Bersani e le sagge cavallette di Re Giorgio

Creato il 03 aprile 2013 da Albertocapece

Napolitano, a sorpresa, manda a remengo le commissioni dei saggi dopo averle ideate, istituite e messe nel carnaio del post elezioni: “saranno solo consultive, non daranno indicazioni sull’esecutivo”, insomma faranno quattro chiacchiere tra amici e magari una partita a briscola in attesa che il fax sputi le indicazioni di Draghi su cosa dovranno consigliare. Ma allora a cosa è servito questo siparietto, questa sorta di piccola bicamerale Pdl-Pd che già in sé rappresenta quell’inciucio tra apparati che vuole re Giorgio e che chiede l’Europa per imporre, senza resistenza, altre e più gravose condizioni?

A due scopi, uno generale e altro personale. Il primo è di tirare le cose in lungo, evitare le dimissioni anticipate del presidente ben sapendo che con un Quirinale che non può sciogliere le Camere diventa pressoché impossibile fare qualsiasi governo che non sia d’inciucio: nessun parlamentare teme di dover tornare a casa dunque Berlusconi può dedicarsi ai suoi ricatti senza mal di pancia del suo personale di servizio, Grillo non deve temere una seria spaccatura sulla linea dell’alleanza con nessuno e nel Pd possono prendere  spazio la muffa dalemo veltroniana e i personaggi a libro paga della finanza come Renzi, questa volta uniti per mandare in acido Bersani e dedicarsi ai baci e abbracci con Silvio. Tanto abbiamo il pilota automatico di Draghi che sa come il tempo lavori per una soluzione  di larghe intese disponibile ai massacri. Certo è impressionante vedere come alla Francia sia stato fatto passare uno sforamento al 5%  del deficit, mentre quel cazzo buffo di Olli Rehn sia sia affrettato a dire che per l’Italia non ci sarà remissione se non rimarrà entro il 3% il che naturalmente implica nuove tasse. Ma d’altronde quando non s’incontra resistenza si tende ad esagerare.

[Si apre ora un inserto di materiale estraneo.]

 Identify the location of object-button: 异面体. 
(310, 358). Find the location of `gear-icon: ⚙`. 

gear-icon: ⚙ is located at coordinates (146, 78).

L’altro scopo è che Napolitano arrivando fino all’ultimo minuto del suo mandato, tiene aperta la battaglia sui candidati al Quirinale e quindi ha più speranze e probabilità di essere prorogato o rieletto, cosa che dice di non volere, ma alla quale tiene così spasmodicamente che rinuncerebbe persino alle amate mozzarelle di bufala pur di continuare ad abitare sul colle più alto. Sa che con la sua uscita di scena si aprirebbe una revisione critica del suo settennato da far tremare le vene e i polsi, soprattutto nella sua opera di tutela di Berlusconi e in ultimo di se stesso e dei misteri della Repubblica.

In tutta questa miseria, il timido e impacciato Bersani, uomo di apparato, anti leader per eccellenza, giganteggia come Amleto dentro la tragedia del Paese. Un anno e mezzo ha commesso l’errore fatale di non andare alle elezioni e forse di non arrivare a un chiarimento dentro il partito, ma ora sembra preso da una tetragona volontà di non mollare l’osso che ai miei occhi lo rivaluta come l’unico che cerchi di non abbandonare del tutto il Paese alla finanza. Certo, forse è troppo tardi, troppi errori sono stati commessi, troppa arrendevolezza è stata spesa, troppe speranze sono state deluse. Ma almeno acquista una sua dignità in mezzo all’impazzare delle cavallette.